Мори Эшер ради брака с матерью Алана порвал со своей семьей и фамильным вероисповеданием. Она, в свою очередь, настаивала на том, что такие жертвы никому не нужны. Так или иначе, межконфессиональный брак состоялся, и Алана с его сестрой Линдой воспитывали многочисленные дяди, тети, дедушки и бабушки, вовсю сражавшиеся друг с дружкой за их души.
На Рождество, деликатно называемое в этой семье «каникулами», неизменно возникала самая настоящая свара. Но на этот раз в честь возвращения Алана семейство решило выступить единым фронтом. Его обнимали, целовали, хлопали по спине. Да ведь он великолепно выглядит! И все просто счастливы с ним повидаться. Хотя, конечно, время от времени он замечал, с какой грустью, с какой бесконечной грустью они на него украдкой посматривают.
На кухне в мойке застучали тарелки, оставшиеся от ужина, тут-то и началась настоящая схватка. Его отец всегда дожидался того момента, когда мать выйдет из комнаты.
– … конечно, Алан, это повышение – штука замечательная, но что оно даст тебе, когда война останется позади? Мы с дядей Гарольдом поговорили о твоем будущем – и вот к какому выводу пришли…
Хотя эти слова не имели ровным счетом никакого значения. Это была всегдашняя линия обороны отца, его неприступный редут. Мать дождалась, когда Алан, грохнув дверью, вышел из дому и отправился на долгую прогулку по здешним лесам. Усевшись на берегу замерзшего ручья, он и сам не заметил, как у него пошла носом кровь, пока не обнаружил на снегу алые капли.
Кровь и смерть. Неотделимые от него, как, скажем, сигаретный дымок. И наверняка это чувствуют остальные. Он ощущал себя самым чудовищным образом не на своем месте, вычеркнутым из привычного окружения и насильственно переправленным в иудейский пейзаж, который, скорее, подошел бы его бабке.
За день до отъезда Алану принесли с почты письмо от Чезале. Поздравления по случаю производства в капитаны и – в намеках, ускользнувших от внимания армейского цензора, сообщение о том, что сам Элио повсюду сопровождает генерала Джорджа.
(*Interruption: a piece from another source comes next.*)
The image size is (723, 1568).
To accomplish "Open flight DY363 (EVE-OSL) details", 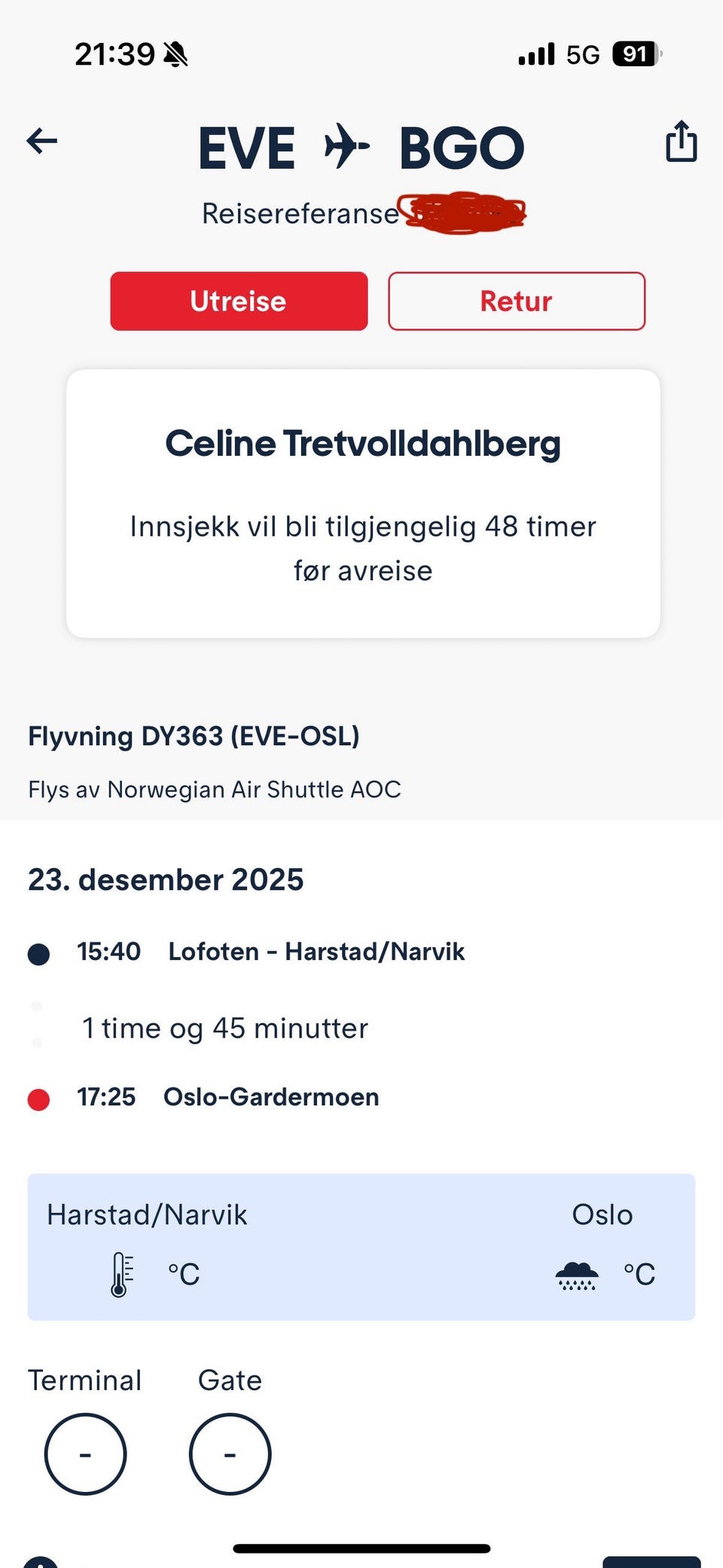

Алан сохранил это письмо, равно как и другие, пришедшие позже, – так люди, готовясь к лишениям войны, разводят кроликов. Но до окончания военных действий, а вернее, до осени 1945-го, он так и не увиделся с Элио.
Через четыре месяца после Дня Победы капитана вспомогательных войск Эшера перевели на службу в армейскую киностудию, расположенную в Лондоне. В темных кинозалах он отсматривал все новые документальные материалы, поступавшие из Освенцима и Треблинки. Кинопроекторы безучастно жужжали, на одной и той же скорости показывая все новые и новые ужасы и непотребства. В перерывах, за кофе и сигаретами (и чашки, и сигареты дрожали в руках), Алан со своими помощниками готовил киноматериалы к перемонтажу.